Begin with the principle:
- It is impermissible to harm others (other things being equal).
I intend 'harm' in a very broad sense. Certainly you harm someone if you physically injure them , but also if, without injuring them, you prevent them from doing something they would have preferred to do, or coerce them to choices they would rather not make. You may also think you do someone a harm if you wound their pride or disappoint them; if so , I won't quarrel with you here: count injured feelings in as well.
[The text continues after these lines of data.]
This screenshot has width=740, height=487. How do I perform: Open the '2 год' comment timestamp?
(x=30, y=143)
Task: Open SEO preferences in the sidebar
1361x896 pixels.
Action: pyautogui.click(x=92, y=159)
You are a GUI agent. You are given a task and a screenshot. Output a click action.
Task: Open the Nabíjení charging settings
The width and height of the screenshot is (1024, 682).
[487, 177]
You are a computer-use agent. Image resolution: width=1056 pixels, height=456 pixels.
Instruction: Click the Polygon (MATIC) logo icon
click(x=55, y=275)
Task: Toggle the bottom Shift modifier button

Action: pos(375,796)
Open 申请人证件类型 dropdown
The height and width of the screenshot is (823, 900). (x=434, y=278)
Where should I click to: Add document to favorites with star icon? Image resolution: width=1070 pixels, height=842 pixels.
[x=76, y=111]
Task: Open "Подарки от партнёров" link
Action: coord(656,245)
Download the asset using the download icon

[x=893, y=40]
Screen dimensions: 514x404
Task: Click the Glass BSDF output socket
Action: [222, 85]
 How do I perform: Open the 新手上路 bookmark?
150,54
Some readers may-- for sophisticated philosophical reasons-- feel uncomfortable with the word 'harm'. If you find (1) more obviously true if you replace 'harm' with 'make unhappy' or 'diminish the utility of' or 'interfere with' or 'act contrary to the long term rationally revealed interests of' ... feel free make the substitution. 1 You are reading me right if you construe (1) as an obvious truism.
Assuming we agree about (1), we turn to the question of what these other things are that that must be equal? In what circumstances is it permissible to harm another?
Self-defense is an obvious example. Other things being equal, if someone is physically attacking you, you are entitled to do them harm. How much harm is an interesting question. It is not a matter of strict proportionality. If the attacker just wants to cut off your arm to add to his collection you are not constrained to do no worse than amputate his. But if all he aims to do is push ahead of you in a ticket queue, disemboweling him might be excessive. Roughly speaking, it seems that if you are the victim of an attack, you are permitted to do your attacker only as much harm as is required to thwart the attack and, perhaps, a bit more to discourage its being renewed.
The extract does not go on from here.